DATA FOR THE TASK:

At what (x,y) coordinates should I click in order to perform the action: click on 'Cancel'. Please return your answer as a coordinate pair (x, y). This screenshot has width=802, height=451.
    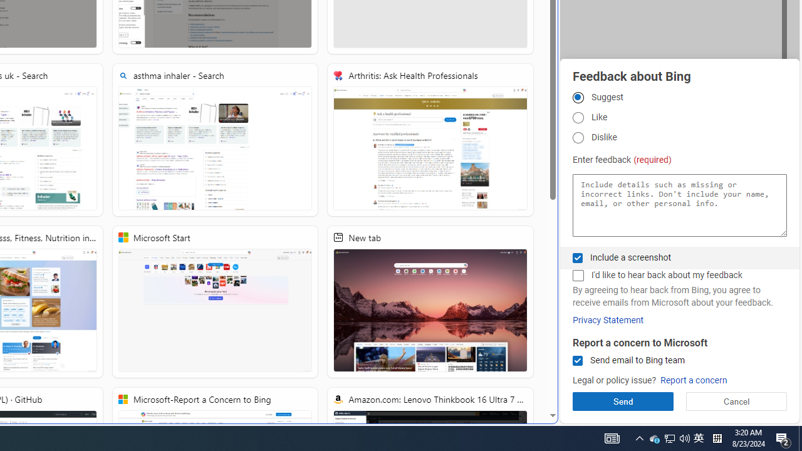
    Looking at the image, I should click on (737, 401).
--
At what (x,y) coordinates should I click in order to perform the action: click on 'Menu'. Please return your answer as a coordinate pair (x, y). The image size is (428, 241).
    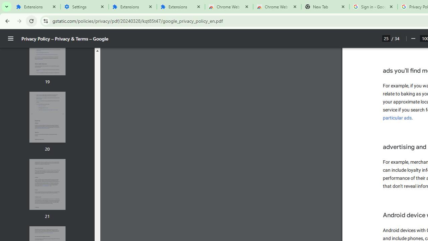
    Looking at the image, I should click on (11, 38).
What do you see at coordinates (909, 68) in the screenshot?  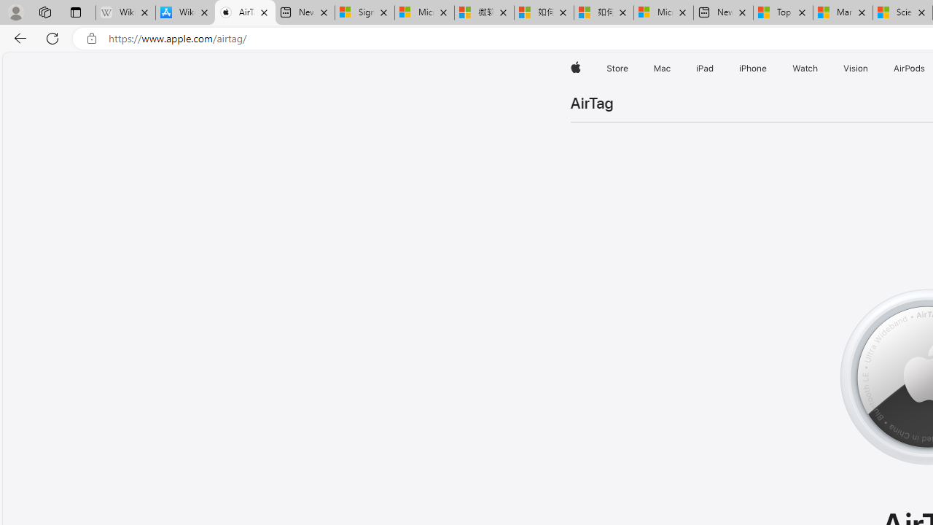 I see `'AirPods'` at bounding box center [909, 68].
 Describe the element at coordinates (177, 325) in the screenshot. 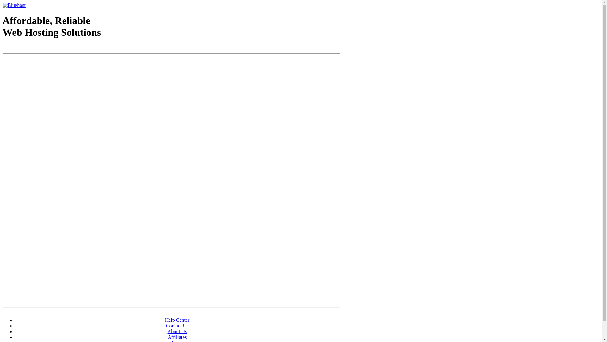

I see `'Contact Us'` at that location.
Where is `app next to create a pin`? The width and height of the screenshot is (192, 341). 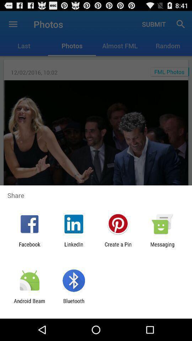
...
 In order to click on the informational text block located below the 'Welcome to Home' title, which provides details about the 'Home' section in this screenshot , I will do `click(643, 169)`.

WHAT THE TASK ASKS: Rewrite the items that begin at the line that has "has width=802, height=451." and stop after the line that has "Looking at the image, I should click on (737, 401).", replacing "Cancel" with "Close" and changing nothing else. Leave the pictures out of your answer.

SOLUTION FOR THIS EXERCISE:
At what (x,y) coordinates should I click in order to perform the action: click on 'Close'. Please return your answer as a coordinate pair (x, y). This screenshot has width=802, height=451.
    Looking at the image, I should click on (737, 401).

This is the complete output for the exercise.